◆ Available data ◆
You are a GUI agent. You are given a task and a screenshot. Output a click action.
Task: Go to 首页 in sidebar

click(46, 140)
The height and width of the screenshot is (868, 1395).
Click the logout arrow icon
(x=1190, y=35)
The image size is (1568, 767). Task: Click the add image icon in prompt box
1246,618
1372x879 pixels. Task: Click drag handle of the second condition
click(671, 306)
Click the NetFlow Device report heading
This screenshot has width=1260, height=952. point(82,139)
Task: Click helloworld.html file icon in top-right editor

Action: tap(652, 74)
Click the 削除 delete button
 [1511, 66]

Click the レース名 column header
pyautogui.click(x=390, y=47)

◆ Instructions to follow ◆
Copy out every record exactly; leave nothing out.

◆ Answer box ◆
You are a GUI agent. You are given a task and a screenshot. Output a click action.
Task: Go to 首页 in sidebar

click(46, 140)
The height and width of the screenshot is (868, 1395).
Click the logout arrow icon
(x=1190, y=35)
The image size is (1568, 767). Task: Click the add image icon in prompt box
1246,618
1372x879 pixels. Task: Click drag handle of the second condition
click(671, 306)
Click the NetFlow Device report heading
This screenshot has width=1260, height=952. point(82,139)
Task: Click helloworld.html file icon in top-right editor

Action: tap(652, 74)
Click the 削除 delete button
 [1511, 66]

Click the レース名 column header
pyautogui.click(x=390, y=47)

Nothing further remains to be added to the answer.